■ **Try it**
Within the records below is a range that opens at the line with "Expand the Promotions menu chevron" and closes at the line with "Task: Click the V(out) trace label". Return that range word for word, both ends included, and only that range.

■ **Saved data entries**
• • •

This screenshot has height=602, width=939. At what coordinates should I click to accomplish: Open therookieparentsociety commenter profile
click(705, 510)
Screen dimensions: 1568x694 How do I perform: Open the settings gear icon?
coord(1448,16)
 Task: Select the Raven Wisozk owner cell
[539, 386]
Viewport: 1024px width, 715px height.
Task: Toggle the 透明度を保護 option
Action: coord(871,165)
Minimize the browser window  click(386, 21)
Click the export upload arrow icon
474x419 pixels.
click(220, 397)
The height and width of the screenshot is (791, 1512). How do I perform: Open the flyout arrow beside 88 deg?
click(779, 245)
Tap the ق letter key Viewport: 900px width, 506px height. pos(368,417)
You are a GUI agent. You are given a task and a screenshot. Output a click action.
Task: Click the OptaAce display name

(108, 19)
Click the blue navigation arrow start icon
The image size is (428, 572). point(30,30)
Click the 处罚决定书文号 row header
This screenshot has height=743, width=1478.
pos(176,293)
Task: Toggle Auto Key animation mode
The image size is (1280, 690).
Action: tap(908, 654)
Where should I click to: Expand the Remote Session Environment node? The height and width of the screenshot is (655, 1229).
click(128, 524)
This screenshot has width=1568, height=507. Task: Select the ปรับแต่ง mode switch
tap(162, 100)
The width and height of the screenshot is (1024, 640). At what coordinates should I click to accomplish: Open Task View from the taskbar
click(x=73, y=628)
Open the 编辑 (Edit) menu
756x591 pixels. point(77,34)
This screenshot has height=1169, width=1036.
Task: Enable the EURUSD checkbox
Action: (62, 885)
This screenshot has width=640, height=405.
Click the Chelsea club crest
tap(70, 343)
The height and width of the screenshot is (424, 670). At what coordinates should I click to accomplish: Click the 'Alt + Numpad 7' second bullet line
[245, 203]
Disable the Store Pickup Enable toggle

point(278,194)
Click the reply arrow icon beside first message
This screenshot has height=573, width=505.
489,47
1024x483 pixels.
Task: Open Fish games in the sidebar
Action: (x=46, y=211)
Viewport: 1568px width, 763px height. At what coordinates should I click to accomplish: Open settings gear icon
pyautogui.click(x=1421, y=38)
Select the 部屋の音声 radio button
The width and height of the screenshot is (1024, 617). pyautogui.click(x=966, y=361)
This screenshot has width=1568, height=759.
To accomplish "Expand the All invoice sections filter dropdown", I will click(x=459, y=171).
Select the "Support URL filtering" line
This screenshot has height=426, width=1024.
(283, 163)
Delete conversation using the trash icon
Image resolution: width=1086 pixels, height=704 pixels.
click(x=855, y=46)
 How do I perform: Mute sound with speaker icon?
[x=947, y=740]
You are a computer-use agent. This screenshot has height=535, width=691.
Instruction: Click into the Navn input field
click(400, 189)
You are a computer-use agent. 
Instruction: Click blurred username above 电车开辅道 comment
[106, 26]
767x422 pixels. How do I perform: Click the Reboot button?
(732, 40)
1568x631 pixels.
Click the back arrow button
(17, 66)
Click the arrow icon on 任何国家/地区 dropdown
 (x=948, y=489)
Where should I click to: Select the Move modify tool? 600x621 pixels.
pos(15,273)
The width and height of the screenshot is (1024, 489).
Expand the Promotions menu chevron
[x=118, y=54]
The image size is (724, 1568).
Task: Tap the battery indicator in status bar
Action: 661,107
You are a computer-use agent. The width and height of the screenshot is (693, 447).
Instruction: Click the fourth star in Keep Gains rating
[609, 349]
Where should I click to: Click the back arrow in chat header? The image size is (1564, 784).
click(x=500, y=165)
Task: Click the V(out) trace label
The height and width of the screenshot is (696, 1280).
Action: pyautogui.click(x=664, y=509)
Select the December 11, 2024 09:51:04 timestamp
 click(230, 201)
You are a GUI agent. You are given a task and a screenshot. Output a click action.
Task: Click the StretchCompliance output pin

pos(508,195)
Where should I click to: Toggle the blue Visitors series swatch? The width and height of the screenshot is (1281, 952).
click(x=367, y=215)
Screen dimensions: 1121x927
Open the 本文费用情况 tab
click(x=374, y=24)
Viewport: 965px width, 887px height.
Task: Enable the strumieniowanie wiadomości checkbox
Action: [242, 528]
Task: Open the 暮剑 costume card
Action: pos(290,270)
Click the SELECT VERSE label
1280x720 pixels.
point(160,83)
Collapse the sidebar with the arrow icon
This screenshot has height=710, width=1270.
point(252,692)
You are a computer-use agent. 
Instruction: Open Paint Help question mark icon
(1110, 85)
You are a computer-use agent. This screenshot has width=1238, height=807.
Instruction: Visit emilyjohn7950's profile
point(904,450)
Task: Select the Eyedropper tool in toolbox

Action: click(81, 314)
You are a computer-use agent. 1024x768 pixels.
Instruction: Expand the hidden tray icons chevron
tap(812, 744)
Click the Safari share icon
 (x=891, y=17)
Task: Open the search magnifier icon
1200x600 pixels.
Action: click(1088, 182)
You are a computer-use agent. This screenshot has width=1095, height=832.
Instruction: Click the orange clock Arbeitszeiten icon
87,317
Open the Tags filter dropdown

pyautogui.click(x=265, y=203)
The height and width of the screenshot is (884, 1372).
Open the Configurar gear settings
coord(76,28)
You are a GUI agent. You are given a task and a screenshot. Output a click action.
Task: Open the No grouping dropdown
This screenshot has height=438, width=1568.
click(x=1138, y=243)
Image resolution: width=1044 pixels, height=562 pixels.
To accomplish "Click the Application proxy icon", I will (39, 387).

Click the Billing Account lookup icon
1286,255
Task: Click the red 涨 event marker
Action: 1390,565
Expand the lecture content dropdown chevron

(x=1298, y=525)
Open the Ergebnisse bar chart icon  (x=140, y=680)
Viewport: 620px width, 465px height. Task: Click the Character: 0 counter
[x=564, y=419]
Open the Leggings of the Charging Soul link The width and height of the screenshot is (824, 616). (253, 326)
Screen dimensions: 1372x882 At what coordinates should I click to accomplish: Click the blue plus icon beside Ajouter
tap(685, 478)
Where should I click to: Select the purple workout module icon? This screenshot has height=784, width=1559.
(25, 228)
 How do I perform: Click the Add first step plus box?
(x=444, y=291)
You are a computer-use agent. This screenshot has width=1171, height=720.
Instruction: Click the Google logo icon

• • •

■ **Response to the exercise**
Expand the Promotions menu chevron
[x=118, y=54]
The image size is (724, 1568).
Task: Tap the battery indicator in status bar
Action: 661,107
You are a computer-use agent. The width and height of the screenshot is (693, 447).
Instruction: Click the fourth star in Keep Gains rating
[609, 349]
Where should I click to: Click the back arrow in chat header? The image size is (1564, 784).
click(x=500, y=165)
Task: Click the V(out) trace label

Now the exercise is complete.